4. Dosis lazim dan maksimum
dosis awal untuk orang dewasa adalah 250 hingga 500 mL (drugs.com)
5. Mekanisme
Albumin obat terbuat dari protein plasma dari darah manusia. Obat ini bekerja dengan
meningkatkan volume plasma atau kadar albumin dalam darah.
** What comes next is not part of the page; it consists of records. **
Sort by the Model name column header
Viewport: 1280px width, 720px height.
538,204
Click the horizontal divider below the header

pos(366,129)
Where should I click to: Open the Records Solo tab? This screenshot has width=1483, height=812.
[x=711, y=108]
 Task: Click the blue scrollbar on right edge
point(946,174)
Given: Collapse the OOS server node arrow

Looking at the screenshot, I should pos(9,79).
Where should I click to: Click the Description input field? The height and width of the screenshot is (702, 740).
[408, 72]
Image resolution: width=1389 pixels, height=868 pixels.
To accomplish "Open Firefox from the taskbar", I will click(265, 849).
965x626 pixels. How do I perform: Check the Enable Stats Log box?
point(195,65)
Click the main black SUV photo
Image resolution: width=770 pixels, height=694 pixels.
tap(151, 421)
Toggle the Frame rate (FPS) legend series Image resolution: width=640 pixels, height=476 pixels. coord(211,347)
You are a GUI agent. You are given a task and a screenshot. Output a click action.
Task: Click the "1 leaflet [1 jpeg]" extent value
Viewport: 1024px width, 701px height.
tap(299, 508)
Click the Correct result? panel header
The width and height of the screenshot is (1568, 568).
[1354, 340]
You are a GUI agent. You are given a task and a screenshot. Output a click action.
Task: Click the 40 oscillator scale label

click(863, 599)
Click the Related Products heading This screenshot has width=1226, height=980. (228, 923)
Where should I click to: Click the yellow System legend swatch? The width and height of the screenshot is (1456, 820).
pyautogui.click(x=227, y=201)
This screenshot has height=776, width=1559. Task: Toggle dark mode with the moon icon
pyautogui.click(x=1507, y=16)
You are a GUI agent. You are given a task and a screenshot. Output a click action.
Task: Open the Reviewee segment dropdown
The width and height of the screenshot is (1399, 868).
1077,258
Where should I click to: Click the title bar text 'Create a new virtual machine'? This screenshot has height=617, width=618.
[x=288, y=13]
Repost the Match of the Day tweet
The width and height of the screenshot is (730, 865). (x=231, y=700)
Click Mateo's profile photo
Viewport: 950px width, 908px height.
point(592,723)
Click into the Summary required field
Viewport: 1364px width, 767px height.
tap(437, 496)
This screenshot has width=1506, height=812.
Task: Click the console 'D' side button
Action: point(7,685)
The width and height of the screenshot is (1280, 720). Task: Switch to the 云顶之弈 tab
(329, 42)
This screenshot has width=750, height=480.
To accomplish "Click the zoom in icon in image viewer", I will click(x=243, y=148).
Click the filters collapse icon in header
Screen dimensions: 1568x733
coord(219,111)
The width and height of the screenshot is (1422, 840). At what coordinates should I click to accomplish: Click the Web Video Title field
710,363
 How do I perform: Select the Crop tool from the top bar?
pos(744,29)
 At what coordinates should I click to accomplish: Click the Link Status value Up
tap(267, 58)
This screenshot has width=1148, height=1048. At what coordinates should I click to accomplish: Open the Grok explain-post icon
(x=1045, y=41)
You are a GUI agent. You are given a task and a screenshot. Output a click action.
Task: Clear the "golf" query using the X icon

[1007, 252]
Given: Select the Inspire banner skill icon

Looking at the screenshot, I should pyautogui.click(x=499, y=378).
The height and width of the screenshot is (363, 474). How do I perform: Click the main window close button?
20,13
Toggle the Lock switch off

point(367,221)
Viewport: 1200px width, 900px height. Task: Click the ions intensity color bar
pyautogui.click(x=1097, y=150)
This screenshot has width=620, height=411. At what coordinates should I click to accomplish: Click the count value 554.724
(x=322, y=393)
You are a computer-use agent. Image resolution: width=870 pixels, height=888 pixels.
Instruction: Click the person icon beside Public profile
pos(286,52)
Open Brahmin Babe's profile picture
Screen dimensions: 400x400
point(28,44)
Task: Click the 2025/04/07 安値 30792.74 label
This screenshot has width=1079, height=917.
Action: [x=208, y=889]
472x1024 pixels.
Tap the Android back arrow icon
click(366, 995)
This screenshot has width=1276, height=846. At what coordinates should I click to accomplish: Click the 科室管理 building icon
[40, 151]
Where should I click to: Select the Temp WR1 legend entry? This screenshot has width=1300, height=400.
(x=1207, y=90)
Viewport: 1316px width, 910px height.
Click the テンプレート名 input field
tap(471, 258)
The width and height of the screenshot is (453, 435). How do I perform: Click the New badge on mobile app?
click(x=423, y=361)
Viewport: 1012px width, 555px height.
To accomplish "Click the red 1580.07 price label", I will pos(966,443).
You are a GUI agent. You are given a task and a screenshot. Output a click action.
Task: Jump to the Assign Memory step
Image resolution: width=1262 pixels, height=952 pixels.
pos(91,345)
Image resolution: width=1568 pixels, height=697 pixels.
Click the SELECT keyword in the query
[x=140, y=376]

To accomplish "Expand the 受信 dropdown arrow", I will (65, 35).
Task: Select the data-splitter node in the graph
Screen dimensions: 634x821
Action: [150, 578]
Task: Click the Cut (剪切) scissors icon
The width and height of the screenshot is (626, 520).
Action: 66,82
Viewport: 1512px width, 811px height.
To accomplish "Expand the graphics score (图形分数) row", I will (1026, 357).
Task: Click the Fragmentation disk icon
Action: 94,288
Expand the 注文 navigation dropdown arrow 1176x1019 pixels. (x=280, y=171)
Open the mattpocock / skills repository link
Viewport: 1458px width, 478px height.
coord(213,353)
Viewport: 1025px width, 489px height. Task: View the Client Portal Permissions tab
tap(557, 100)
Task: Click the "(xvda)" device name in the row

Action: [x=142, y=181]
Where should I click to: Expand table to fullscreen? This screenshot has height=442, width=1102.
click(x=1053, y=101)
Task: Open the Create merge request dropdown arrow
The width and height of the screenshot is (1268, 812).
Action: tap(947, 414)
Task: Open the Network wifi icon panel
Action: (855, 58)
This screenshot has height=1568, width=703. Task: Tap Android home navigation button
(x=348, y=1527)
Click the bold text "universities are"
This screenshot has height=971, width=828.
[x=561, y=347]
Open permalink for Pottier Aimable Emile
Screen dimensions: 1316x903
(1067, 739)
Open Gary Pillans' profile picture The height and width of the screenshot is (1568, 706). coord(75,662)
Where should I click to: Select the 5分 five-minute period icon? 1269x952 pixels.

F. ALASAN PEMILIHAN BENTUK SEDIAAN

1. Definisi bentuk sediaan yang dipilih
Larutan injeksi volume besar digunakan untuk intravena dengan dosis tunggal dan
dikemas dalam wadah bertanda volume lebih dari 100 ml (Ayuhastuti, 2016).
2. Komponen yang perlu ada
Komponen yang perlu ada dalam sediaan LVP adalah zat aktif, pelarut dan agen tonisitas
(Kumar, dkk., 2016).
3. Mengapa memilih bentuk sediaan tersebut
Sediaan ini cocok digunakan untuk pasien dalam kondisi darurat seperti tidak sadar dan
juga untuk pasien yang tidak bisa mentolerir melalui oral (Allen dan Howard, 2014).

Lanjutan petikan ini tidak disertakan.